A function can signal a problem to its caller by raising an exception. The keyword is raise:

def square_root(x):
    if x < 0:
        raise ValueError("square_root expects a non-negative number")
    return x ** 0.5

Calling square_root(-1) stops at the raise line, jumps out of the function, and looks for a matching except in the caller. If no caller catches it, the script ends with a traceback.

5.26.1. Why raise instead of returning a sentinel

Two ways to report “bad input”:

# signal with a sentinel
def square_root_or_none(x):
    if x < 0:
        return None
    return x ** 0.5

# raise an exception
def square_root(x):
    if x < 0:
        raise ValueError("...")
    return x ** 0.5

The exception form is usually better:

  • The caller has to deliberately handle the error case – either with a try, or by letting the exception propagate. Sentinels are easy to forget and easy to mistake for a normal result.

  • The error message travels with the exception; the sentinel approach has to attach the diagnostic somewhere else.

  • The default behaviour on an unhandled exception is a loud crash with a traceback that points at the offending call. Silent None returns become subtle bugs later.

Reach for sentinels only when “not found” is a routine, non-exceptional outcome – dict.get() returns None on a missing key precisely because lookups are expected to sometimes miss.

5.26.2. Custom exception classes

To raise a problem the caller might want to distinguish from built-in errors, define a subclass of Exception:

class ConfigError(Exception):
    pass

def load_config(path):
    try:
        f = open(path)
    except OSError as e:
        raise ConfigError("missing config file: " + path)

try:
    load_config("settings.json")
except ConfigError as e:
    print("startup failed:", e)

The empty class body is fine – the name itself is what matters, because callers catch by class. Group related errors under a common base if a caller might want to catch the whole family in one block.

5.26.2.1. Re-raising

A bare raise inside an except block re-raises the current exception so it propagates to the next handler:

try:
    do_work()
except Exception as e:
    log(e)
    raise        # let it keep going

This is the right shape when a function wants to observe an error (log it, count it, undo a partial change) without actually handling it.

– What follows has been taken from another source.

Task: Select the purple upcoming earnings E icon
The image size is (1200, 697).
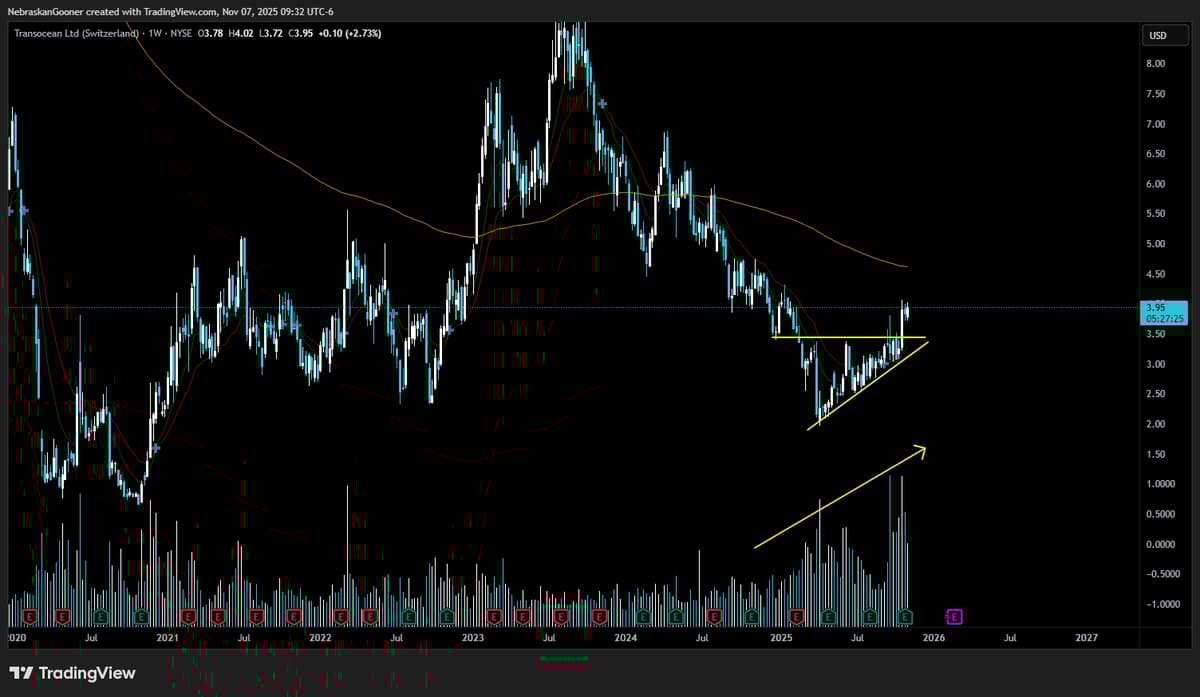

5.26.3. When to catch and when to propagate

A useful rule of thumb:

  • Catch an exception at the level that can meaningfully recover – substitute a default, retry, skip the bad input.

  • Let it propagate when there is nothing useful to do except crash, or when the layer above is the one that knows how to recover.

A function in the middle of a call stack that swallows every error and returns silently makes failures untraceable. Prefer to let exceptions travel until they reach code that genuinely has a plan.